■ **TEXT PROVIDED**:
Timeline
1988
OMEGA Experiments Show 200× Liquid-DT Density
In 1988, with an adapted cryogenic system and newly developed beam smoothing, LLE demonstrated 100 to 200× liquid-DT density implosions on OMEGA. An extensive array of experimental diagnostics was employed to carry out these experiments including absorption and fractional conversion of the absorbed energy into x rays; time- and space-resolved measurements of x-ray emissions; neutron yield and energy spectrum; and fuel-areal-density measurements using knock-on diagnostics. The knock-on diagnostics technique conceived and developed at LLE, in particular, gave unequivocal evidence of high density. It was the only diagnostic that could measure density in a temperature-independent way. The experimental results were validated by an independent DOE panel in March 1988. This was the highest compressed-fuel density record in ICF experiments using either the direct or indirect approach at that time and made a strong case for the direct-drive approach.
“Laser Driven Implosion of Thermonuclear Fuel to 20 to 40 g cm –3” by R. L. McCrory et al. published in the September 1988 issue of Nature, highlighted this achievement.
R. L. McCrory, J. M. Soures, C. P. Verdon, F. J. Marshall, S. A. Letzring, S. Skupsky, T. J. Kessler, R. L. Kremens, J. P. Knauer, H. Kim, J. Delettrez, R. L. Keck, and D.K. Bradley, “Laser-Driven Implosion of Thermonuclear Fuel to 20 to 40 g cm–3,” Nature 335 (6187), 225–230 (1988).
Phase Conversion with Distributed Phase Plates
An alternative to phase correcting a wavefront involves modifying the laser beam’s coherence properties, thereby changing its focusing characteristics. A phase-conversion technology that incorporates a distribution of near-field phases to perform either static phase correction or induce spatial incoherence offers a degree of flexibility needed at this stage of research. Distributed-phase-plate technology, deployed on the OMEGA Laser System, offers this parallel route toward increasingly higher levels of irradiation uniformity.

[Collected data]

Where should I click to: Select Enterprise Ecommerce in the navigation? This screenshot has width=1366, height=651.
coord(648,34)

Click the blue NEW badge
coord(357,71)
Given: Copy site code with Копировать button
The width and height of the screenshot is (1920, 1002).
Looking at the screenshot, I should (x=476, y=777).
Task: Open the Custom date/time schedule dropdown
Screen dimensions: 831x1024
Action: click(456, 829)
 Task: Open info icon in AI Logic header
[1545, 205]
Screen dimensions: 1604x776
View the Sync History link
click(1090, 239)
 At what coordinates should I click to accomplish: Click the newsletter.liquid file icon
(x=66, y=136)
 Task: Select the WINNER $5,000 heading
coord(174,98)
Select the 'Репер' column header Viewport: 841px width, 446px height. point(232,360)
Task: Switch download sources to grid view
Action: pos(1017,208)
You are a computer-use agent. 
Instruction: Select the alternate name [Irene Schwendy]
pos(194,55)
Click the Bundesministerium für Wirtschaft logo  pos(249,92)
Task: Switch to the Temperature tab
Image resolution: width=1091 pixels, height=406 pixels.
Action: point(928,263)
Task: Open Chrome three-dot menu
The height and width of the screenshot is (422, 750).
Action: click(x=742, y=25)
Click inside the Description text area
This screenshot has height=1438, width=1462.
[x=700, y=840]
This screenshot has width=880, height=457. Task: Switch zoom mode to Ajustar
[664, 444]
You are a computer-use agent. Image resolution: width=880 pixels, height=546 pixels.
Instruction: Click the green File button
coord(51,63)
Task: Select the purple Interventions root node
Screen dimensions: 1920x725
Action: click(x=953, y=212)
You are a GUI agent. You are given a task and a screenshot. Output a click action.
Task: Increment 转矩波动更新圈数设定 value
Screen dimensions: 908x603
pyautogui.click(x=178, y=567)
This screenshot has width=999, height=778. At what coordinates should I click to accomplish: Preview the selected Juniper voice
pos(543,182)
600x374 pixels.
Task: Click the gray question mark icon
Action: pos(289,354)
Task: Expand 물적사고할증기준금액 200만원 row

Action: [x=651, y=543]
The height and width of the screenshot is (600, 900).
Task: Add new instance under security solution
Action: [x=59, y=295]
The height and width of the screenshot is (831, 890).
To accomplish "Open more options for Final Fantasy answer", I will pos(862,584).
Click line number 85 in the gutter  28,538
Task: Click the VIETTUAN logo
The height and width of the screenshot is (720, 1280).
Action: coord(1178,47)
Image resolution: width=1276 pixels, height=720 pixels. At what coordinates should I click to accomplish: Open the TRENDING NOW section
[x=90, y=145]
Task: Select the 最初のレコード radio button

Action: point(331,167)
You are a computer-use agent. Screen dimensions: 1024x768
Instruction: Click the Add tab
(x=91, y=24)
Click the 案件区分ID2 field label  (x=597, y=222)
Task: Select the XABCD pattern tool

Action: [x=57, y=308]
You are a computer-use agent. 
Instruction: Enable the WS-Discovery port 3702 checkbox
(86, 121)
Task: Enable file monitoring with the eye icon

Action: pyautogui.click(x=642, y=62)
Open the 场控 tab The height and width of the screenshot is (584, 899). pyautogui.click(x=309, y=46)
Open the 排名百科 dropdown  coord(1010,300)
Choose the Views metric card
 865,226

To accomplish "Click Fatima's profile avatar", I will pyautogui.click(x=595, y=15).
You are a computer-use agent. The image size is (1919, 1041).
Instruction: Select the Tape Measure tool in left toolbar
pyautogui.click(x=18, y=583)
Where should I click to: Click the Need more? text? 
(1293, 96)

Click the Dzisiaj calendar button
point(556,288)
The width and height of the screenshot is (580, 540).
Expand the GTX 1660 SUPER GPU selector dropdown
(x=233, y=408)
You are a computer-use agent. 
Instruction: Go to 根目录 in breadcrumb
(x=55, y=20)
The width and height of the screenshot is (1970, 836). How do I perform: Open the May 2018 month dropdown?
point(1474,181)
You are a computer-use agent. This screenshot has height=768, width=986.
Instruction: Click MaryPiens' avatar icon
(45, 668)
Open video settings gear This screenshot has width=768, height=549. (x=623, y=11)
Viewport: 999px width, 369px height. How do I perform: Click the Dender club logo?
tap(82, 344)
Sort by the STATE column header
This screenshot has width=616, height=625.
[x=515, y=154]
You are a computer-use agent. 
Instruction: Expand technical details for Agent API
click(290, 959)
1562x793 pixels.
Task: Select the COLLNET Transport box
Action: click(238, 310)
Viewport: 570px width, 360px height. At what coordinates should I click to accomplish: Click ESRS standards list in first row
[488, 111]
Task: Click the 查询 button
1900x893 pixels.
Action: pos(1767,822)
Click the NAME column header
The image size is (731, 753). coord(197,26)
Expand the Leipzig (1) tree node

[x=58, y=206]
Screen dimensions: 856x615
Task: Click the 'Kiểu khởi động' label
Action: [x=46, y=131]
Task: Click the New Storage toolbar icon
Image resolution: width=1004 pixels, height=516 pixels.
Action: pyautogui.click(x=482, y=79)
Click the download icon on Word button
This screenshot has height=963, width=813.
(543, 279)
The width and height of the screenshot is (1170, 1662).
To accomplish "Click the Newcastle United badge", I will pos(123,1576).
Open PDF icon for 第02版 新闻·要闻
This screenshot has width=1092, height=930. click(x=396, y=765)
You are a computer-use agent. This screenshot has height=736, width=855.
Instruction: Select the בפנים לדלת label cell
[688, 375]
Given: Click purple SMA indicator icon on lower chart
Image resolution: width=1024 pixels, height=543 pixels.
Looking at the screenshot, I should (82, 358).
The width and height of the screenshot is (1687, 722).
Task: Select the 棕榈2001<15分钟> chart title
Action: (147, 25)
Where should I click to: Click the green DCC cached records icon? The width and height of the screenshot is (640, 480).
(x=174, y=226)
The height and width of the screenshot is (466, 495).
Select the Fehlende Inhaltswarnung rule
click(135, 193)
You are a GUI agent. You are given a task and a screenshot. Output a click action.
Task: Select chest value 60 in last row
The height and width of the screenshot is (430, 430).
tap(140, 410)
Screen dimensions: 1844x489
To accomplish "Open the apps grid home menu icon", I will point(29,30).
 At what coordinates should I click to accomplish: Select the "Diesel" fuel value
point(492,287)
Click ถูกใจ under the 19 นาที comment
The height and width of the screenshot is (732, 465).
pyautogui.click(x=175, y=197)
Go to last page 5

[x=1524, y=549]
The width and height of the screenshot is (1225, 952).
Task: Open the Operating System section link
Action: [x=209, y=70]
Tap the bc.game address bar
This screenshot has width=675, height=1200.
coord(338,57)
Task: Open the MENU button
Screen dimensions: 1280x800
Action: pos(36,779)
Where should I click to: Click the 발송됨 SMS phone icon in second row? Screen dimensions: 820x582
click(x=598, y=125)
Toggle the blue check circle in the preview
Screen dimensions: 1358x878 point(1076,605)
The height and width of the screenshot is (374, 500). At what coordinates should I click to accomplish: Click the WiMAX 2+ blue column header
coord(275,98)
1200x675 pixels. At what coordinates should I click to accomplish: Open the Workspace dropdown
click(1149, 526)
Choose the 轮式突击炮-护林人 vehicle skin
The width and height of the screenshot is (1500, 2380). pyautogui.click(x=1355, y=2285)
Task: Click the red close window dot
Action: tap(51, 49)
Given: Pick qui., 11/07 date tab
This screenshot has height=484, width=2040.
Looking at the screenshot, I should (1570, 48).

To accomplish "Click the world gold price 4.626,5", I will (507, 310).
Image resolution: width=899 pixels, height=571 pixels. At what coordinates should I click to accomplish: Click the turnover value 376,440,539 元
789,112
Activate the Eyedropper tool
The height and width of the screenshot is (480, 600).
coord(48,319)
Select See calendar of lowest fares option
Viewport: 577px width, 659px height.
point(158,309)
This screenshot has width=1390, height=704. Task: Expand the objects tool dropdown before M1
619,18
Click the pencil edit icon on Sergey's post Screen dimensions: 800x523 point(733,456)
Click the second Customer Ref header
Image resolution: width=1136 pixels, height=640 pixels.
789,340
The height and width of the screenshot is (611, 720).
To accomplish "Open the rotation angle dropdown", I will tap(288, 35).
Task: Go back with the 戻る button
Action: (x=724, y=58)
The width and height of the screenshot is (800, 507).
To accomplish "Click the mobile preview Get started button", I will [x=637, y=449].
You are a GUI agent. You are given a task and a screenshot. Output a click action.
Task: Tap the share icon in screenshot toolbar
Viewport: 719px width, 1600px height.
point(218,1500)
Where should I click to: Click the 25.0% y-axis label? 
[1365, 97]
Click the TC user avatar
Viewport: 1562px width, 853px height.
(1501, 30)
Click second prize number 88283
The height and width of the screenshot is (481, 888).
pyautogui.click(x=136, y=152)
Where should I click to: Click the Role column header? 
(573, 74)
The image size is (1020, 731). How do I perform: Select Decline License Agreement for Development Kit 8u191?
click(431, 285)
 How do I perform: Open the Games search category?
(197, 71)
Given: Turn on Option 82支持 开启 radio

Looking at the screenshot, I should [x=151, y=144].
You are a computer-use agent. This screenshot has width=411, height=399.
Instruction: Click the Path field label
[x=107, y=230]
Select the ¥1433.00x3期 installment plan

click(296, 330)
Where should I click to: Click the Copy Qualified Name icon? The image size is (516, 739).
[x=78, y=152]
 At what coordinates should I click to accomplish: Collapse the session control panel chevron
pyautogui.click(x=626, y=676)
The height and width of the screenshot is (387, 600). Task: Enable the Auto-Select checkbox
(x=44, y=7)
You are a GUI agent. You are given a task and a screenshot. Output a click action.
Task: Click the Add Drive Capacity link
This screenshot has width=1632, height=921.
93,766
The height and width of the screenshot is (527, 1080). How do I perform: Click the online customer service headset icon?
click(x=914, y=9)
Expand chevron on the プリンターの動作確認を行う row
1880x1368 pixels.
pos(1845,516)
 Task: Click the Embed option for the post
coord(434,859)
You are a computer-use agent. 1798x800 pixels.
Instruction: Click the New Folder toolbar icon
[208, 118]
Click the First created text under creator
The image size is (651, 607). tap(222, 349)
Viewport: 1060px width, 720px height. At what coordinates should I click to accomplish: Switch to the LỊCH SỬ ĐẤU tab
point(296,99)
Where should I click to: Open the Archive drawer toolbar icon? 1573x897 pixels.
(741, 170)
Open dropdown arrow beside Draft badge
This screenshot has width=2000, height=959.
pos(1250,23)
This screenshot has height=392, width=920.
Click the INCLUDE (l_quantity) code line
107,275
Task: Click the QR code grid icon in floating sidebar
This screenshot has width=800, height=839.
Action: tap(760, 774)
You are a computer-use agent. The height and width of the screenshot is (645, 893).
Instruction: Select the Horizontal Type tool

■ **TASK STATEMENT**:
Answer these questions using the OMEGA timeline text above:
(a) Which diagnostic was the only one able to measure density in a temperature-independent way?
(b) In which journal and which month's issue was the paper highlighting this achievement published?
(c) On which laser system has distributed-phase-plate technology been deployed?

■ **SOLUTION TO THIS TASK**:
(a) The knock-on diagnostics technique.
(b) Nature, in the September 1988 issue.
(c) The OMEGA Laser System.